While this shower is now largely over, the way to best observe meteors is the same for all showers in principle (including coming showers like the Leonids around November 17 and Geminids around December 14).
The name of most showers reference the name of the constellation their radiant (point in the sky the meteors seem to be coming from) lies in. In the case of the Orionids, this is the constellation of Orion, so look in the general direction of (and around) Orion.
As you suggest, meteors appear unexpectedly and move too fast to be caught with a telescope. The best way to observe them is to lie down comfortably and use the naked eye. The key word is "comfortably": find a comfortable reclining garden chair or lilo and lie down. That's one half of the comfort; the other is to stay warm. Even when watching the Perseids in summer you're lying still under an open sky, and for the fall/winter showers mentioned here you'll really want to bundle up and perhaps take a thermos with a hot drink.

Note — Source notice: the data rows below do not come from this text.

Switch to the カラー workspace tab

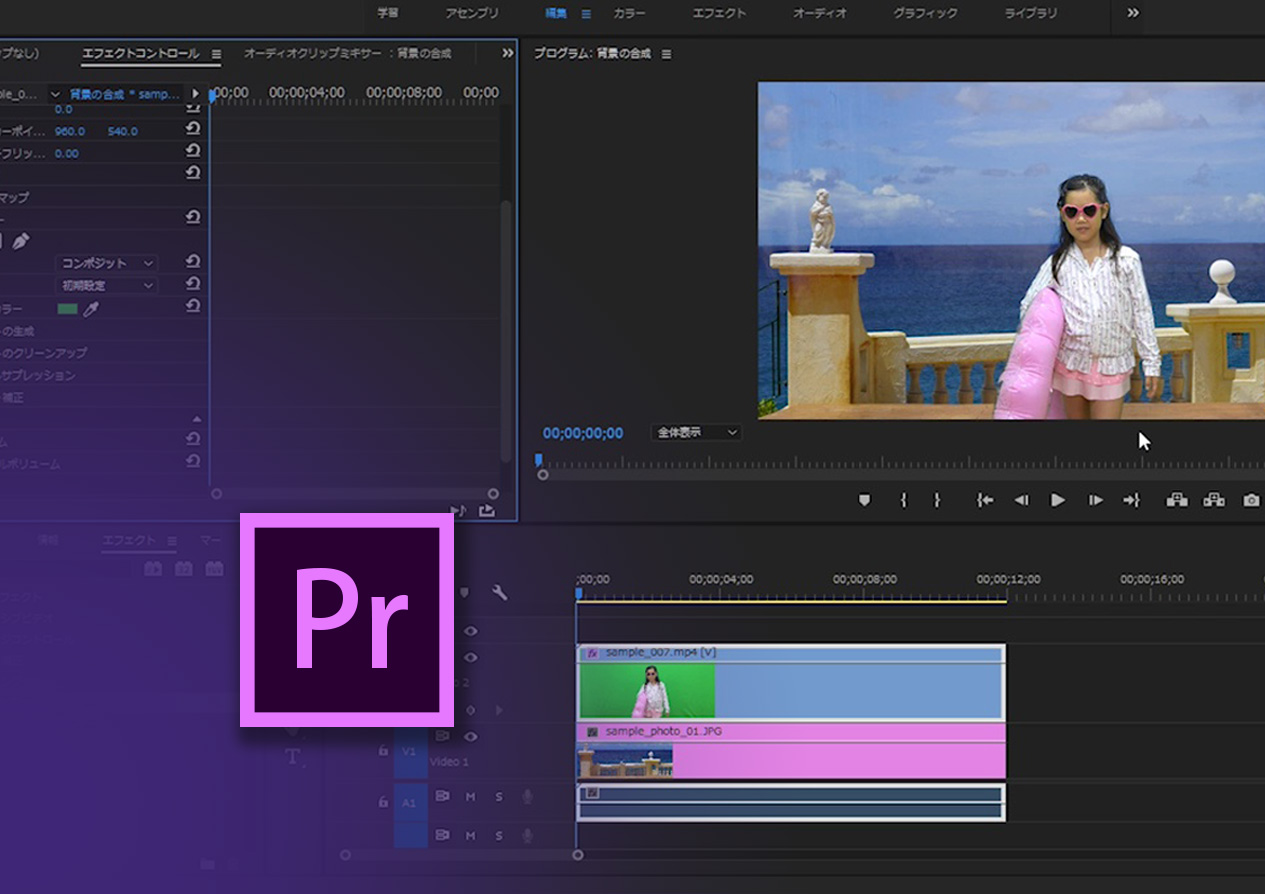click(x=629, y=13)
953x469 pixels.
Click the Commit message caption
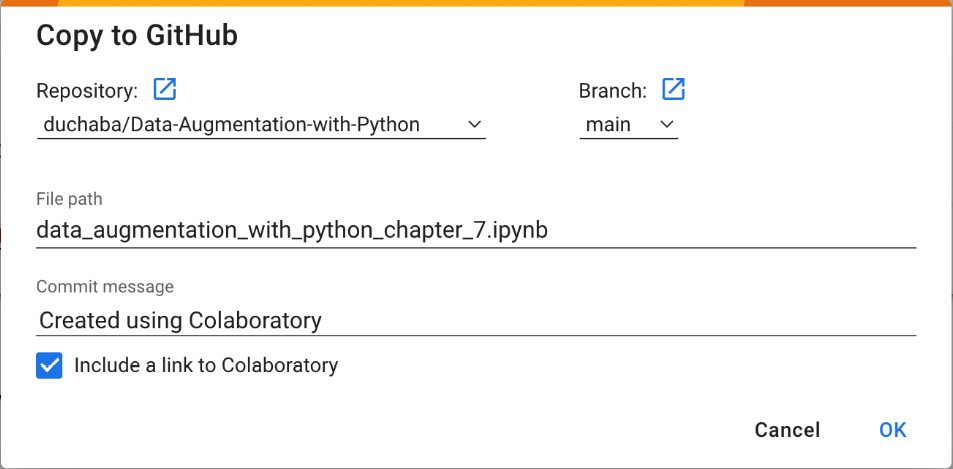tap(105, 286)
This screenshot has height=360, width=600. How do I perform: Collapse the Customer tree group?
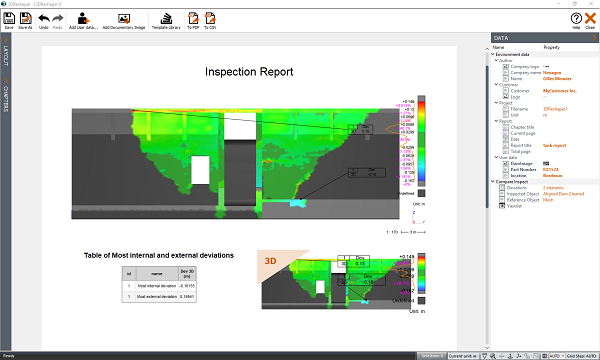click(x=496, y=85)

The comfort is important - there may be several minutes between two meteors and hence lying down is a good way to relax while watching, which will allow you to stay out longer and see more. It is definitely more relaxed than standing up with your head in your neck.
One other tip for "comfort": many people will enjoy this more in the company of other enthousiasts, and if you're one of them you should consider going out with a few other people. It will allow you to discuss the meteors just sighted to pass the time between events, or even to help each other to see one (if they're not too fast).